Only the lines of the data below from the one with "ГЛАВНАЯ (286, 237)" through the one with "Вентиляторы осевые (619, 1966)" are wanted. Repeat them exactly.

^^^^^^^^

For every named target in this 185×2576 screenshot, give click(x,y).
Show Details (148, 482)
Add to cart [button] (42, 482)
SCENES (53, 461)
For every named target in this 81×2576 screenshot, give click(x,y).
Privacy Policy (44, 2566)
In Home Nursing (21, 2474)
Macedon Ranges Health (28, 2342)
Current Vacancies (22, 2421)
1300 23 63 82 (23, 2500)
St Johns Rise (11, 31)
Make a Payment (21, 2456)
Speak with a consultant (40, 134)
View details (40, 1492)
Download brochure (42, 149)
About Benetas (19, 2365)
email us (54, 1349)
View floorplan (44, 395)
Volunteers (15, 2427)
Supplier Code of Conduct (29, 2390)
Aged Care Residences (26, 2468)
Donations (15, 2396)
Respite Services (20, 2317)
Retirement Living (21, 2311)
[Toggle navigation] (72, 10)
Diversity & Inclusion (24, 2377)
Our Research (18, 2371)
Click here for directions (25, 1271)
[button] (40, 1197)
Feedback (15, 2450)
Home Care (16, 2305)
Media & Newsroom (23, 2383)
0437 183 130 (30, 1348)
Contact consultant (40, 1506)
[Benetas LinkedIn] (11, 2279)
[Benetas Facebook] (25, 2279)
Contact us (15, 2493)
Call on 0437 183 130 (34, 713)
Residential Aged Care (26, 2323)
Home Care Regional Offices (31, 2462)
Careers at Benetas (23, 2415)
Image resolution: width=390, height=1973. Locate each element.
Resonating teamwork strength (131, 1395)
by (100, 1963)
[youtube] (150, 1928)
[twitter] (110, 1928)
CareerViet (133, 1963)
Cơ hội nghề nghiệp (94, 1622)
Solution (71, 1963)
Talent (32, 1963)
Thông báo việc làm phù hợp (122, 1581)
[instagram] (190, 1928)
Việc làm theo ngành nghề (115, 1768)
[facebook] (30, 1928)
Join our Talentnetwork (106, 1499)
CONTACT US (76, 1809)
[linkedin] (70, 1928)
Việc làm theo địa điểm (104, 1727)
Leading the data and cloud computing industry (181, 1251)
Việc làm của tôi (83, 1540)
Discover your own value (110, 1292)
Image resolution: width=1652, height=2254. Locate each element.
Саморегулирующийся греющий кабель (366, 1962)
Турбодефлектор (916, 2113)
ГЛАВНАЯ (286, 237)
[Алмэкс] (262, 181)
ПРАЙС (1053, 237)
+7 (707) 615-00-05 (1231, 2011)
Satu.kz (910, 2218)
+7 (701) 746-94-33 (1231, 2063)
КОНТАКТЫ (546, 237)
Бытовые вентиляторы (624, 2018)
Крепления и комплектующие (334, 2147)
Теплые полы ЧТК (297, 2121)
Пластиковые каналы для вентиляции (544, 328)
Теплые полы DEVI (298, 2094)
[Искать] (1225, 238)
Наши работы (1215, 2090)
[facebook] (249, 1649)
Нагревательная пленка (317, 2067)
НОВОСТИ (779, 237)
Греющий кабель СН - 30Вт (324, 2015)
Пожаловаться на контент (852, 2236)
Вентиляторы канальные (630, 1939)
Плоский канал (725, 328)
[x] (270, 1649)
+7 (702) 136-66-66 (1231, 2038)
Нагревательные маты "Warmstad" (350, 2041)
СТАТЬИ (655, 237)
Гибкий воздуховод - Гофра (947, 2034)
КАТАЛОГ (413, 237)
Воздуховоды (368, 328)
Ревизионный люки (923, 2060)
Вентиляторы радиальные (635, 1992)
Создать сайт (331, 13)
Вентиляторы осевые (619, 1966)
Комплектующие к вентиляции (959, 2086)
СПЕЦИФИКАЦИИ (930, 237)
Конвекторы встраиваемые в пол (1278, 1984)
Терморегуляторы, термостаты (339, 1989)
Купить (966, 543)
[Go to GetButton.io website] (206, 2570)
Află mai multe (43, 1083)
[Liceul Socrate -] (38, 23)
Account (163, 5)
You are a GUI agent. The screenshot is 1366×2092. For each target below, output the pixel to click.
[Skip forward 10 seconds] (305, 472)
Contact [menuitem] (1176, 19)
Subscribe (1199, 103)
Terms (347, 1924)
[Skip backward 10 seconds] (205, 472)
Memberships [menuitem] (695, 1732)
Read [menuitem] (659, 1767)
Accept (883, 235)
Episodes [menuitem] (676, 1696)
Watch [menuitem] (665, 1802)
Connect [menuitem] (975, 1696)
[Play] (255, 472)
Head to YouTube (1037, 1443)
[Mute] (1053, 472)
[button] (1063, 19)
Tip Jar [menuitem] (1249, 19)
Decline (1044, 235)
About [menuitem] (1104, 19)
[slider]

^^^^^^^^

• PROBLEM SOLUTION
ГЛАВНАЯ (286, 237)
[Алмэкс] (262, 181)
ПРАЙС (1053, 237)
+7 (707) 615-00-05 (1231, 2011)
Satu.kz (910, 2218)
+7 (701) 746-94-33 (1231, 2063)
КОНТАКТЫ (546, 237)
Бытовые вентиляторы (624, 2018)
Крепления и комплектующие (334, 2147)
Теплые полы ЧТК (297, 2121)
Пластиковые каналы для вентиляции (544, 328)
Теплые полы DEVI (298, 2094)
[Искать] (1225, 238)
Наши работы (1215, 2090)
[facebook] (249, 1649)
Нагревательная пленка (317, 2067)
НОВОСТИ (779, 237)
Греющий кабель СН - 30Вт (324, 2015)
Пожаловаться на контент (852, 2236)
Вентиляторы канальные (630, 1939)
Плоский канал (725, 328)
[x] (270, 1649)
+7 (702) 136-66-66 (1231, 2038)
Нагревательные маты "Warmstad" (350, 2041)
СТАТЬИ (655, 237)
Гибкий воздуховод - Гофра (947, 2034)
КАТАЛОГ (413, 237)
Воздуховоды (368, 328)
Ревизионный люки (923, 2060)
Вентиляторы радиальные (635, 1992)
Создать сайт (331, 13)
Вентиляторы осевые (619, 1966)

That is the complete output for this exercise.